Ich habe Suzanne Thoma per Mail über meinen Roman informiert, in den Medien konnte sie ja nicht über mein Buch erfahren. Sie hat mir zeitnah sehr freundlich und persönlich zurückgeschrieben. Das hat mich sehr gefreut, auch dass sie schrieb, sie würde sich mein Buch besorgen.
Das Buch ist schon seit einiger Zeit auf dem Markt: Haben Sie von ehemaligen Sulzer-Mitarbeitern Feedbacks erhalten?
Das Buch ist seit Ende 2023 auf dem Markt, aber da in den grossen Medien nicht darüber informiert wurde, wissen wenige davon. Deshalb habe ich nicht viele Rückmeldungen erhalten. Ein ehemaliger Sulzer-Ingenieur, der seit geraumer Zeit in Katalonien wohnt, hat den Schweiz-Aktuell-Beitrag am 19. März 2024 gesehen und mich kontaktiert. Er findet mein Buch wichtig, es widerspiegle sein Leben und seine Erfahrungen. Er kündigte Anfang 1990er Jahre aus Protest seine Stelle bei Sulzer und wanderte aus. Von anderen habe ich gehört, mein Roman sei glaubwürdig, genauso sei es gewesen. Ich schreibe ja nicht nur über das, was war, sondern auch über die Gefühle und Gedanken der Protagonisten.

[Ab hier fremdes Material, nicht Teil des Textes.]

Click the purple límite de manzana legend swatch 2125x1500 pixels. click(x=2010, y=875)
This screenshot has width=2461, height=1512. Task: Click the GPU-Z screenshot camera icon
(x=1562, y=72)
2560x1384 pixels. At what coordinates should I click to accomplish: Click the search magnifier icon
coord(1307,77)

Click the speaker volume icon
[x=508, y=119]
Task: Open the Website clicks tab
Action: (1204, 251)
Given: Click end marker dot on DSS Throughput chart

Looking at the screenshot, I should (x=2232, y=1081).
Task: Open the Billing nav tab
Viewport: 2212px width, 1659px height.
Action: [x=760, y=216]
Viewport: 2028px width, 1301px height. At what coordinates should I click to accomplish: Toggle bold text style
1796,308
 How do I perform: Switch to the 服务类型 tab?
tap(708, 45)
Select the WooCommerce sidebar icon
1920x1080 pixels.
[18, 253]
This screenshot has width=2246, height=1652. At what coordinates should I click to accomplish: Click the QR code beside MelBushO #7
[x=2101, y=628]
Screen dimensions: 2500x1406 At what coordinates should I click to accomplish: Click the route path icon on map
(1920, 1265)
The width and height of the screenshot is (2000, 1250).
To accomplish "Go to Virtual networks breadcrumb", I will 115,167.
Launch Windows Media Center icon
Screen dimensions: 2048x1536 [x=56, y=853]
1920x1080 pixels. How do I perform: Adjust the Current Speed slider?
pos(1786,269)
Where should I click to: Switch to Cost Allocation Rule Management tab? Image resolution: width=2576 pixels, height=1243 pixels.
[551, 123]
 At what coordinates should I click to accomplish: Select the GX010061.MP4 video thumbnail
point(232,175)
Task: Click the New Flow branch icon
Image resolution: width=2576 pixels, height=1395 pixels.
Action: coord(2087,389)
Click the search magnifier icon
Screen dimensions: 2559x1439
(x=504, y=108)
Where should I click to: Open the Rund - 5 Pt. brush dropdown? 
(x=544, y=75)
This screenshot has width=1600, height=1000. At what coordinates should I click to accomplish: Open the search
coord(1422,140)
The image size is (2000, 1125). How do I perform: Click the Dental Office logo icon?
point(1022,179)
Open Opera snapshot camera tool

Was denken Sie, warum ist Ihr Roman bis jetzt nicht von den grösseren Medien aufgegriffen worden?
Heutzutage hat kaum jemand Zeit, ein Buch zu lesen, aber das Thema scheint auch nicht zu interessieren. Man kann schon sagen, dass das Ende der Dieselmotorenabteilung unrühmlich war. Über etwas Unschönes möchte man vielleicht nicht mehr sprechen. Aber in meinem Roman klage ich nicht an, ich schreibe nur darüber, was vorgefallen ist -, damit ein wichtiges Kapitel der Winterthurer Industriegeschichte nicht vergessen wird.
Inhalt
Fito ist Dieselmotoren-Spezialist bei der Schweizer Firma Sulzer in Winterthur. Er arbeitet wie viele andere Winterthurer schon in dritter Generation beim Unternehmen und ist als Ausland-Monteur vor allem in Südamerika tätig. Für ihn und seine Arbeitskollegen beginnt eine Odyssee, als der Dieselmotorenbereich verkauft werden soll. Während eines Ausland-Einsatzes begegnet Fito im Salpeterwerk María Elena in der chilenischen Atacamawüste zufällig seinem verschollen geglaubten Onkel Enrique und dessen Familie. Durch Enrique spürt Fito zum ersten Mal, wie stark Familienbande sein können, denn seine Jugend war nicht unbelastet. Wenig später lernt er die geheimnisvolle Norma kennen und ist fasziniert von ihr. Sie ist charismatisch und anpassungsfähig, kann aber keinen Frieden schliessen mit ihrer Vergangenheit. Nach einer Zeit in Peru zieht das Paar in die Schweiz, die María Elena lässt sie aber nie los. Auch das Schicksal ihrer gemeinsamen Tochter Rosalie ist eng mit dem Salpeterwerk verbunden.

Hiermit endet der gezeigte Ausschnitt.